Records supplied:

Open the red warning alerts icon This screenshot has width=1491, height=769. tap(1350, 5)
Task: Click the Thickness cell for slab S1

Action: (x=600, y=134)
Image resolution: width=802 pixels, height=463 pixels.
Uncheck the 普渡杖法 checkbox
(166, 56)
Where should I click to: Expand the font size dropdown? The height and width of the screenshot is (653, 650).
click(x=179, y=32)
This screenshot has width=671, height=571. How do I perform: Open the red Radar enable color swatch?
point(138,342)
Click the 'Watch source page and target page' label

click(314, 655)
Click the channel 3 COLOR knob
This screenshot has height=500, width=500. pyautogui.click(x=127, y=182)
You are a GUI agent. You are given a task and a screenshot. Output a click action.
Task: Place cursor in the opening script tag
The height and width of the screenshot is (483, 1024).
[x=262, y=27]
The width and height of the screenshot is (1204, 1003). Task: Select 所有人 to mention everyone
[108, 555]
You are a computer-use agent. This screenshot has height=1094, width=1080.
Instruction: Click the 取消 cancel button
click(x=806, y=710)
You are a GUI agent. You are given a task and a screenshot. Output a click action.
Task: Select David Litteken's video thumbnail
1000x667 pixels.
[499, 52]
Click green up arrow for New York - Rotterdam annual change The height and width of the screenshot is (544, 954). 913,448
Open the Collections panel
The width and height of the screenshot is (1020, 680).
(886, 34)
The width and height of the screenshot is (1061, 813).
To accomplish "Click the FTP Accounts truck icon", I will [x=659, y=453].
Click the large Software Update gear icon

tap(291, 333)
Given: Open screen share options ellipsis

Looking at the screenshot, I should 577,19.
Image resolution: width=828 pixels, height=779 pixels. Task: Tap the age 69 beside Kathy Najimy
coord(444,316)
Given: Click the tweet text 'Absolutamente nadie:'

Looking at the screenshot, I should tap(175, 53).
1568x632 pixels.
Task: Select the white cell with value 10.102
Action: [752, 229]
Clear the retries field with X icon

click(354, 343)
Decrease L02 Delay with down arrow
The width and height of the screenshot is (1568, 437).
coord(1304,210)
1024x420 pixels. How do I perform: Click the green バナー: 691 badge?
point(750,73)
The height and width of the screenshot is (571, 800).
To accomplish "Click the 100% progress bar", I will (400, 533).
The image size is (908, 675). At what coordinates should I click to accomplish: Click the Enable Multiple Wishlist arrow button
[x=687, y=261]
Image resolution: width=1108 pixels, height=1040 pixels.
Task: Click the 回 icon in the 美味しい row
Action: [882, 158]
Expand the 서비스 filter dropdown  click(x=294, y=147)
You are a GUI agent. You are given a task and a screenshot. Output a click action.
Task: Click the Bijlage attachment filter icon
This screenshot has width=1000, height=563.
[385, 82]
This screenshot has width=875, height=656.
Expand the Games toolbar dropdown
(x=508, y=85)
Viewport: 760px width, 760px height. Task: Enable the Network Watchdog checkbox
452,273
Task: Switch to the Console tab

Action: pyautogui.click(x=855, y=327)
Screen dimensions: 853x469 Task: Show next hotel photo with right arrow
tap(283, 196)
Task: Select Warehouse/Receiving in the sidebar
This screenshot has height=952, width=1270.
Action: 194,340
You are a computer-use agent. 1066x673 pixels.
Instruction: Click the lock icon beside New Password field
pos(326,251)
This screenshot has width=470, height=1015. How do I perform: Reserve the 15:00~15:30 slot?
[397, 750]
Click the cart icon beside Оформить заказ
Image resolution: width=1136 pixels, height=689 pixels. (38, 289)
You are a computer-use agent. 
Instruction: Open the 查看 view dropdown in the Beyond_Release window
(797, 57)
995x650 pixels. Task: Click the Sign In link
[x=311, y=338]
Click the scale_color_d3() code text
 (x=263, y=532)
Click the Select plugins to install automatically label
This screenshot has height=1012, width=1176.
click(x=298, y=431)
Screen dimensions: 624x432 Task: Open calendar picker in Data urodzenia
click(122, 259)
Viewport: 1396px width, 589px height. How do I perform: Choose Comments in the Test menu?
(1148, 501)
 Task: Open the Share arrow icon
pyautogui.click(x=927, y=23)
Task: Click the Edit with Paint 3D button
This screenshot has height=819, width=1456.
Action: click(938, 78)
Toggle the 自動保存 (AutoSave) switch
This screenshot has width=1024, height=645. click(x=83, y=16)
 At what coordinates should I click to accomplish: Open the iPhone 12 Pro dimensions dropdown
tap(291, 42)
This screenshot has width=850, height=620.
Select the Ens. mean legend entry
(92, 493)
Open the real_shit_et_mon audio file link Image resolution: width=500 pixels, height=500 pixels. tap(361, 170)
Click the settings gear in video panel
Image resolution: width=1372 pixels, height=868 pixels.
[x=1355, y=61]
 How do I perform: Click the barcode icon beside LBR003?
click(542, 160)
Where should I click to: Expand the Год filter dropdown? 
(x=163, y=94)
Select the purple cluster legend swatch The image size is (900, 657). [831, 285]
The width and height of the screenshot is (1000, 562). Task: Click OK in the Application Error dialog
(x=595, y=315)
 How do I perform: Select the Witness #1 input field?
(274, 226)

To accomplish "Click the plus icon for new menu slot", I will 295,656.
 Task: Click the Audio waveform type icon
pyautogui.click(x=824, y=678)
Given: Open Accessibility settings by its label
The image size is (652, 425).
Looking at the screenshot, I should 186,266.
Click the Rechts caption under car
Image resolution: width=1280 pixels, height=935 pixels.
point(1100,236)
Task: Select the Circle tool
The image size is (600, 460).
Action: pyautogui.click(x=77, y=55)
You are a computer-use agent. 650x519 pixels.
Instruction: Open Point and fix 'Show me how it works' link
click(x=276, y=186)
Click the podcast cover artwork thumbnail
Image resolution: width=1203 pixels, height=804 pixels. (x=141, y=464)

Exercise: Write down exactly the line that contains "Select the purple" along with all later lines of the material, ending at its final line.

Written reply:
Select the purple cluster legend swatch The image size is (900, 657). [831, 285]
The width and height of the screenshot is (1000, 562). Task: Click OK in the Application Error dialog
(x=595, y=315)
 How do I perform: Select the Witness #1 input field?
(274, 226)

To accomplish "Click the plus icon for new menu slot", I will 295,656.
 Task: Click the Audio waveform type icon
pyautogui.click(x=824, y=678)
Given: Open Accessibility settings by its label
The image size is (652, 425).
Looking at the screenshot, I should 186,266.
Click the Rechts caption under car
Image resolution: width=1280 pixels, height=935 pixels.
point(1100,236)
Task: Select the Circle tool
The image size is (600, 460).
Action: pyautogui.click(x=77, y=55)
You are a computer-use agent. 650x519 pixels.
Instruction: Open Point and fix 'Show me how it works' link
click(x=276, y=186)
Click the podcast cover artwork thumbnail
Image resolution: width=1203 pixels, height=804 pixels. (x=141, y=464)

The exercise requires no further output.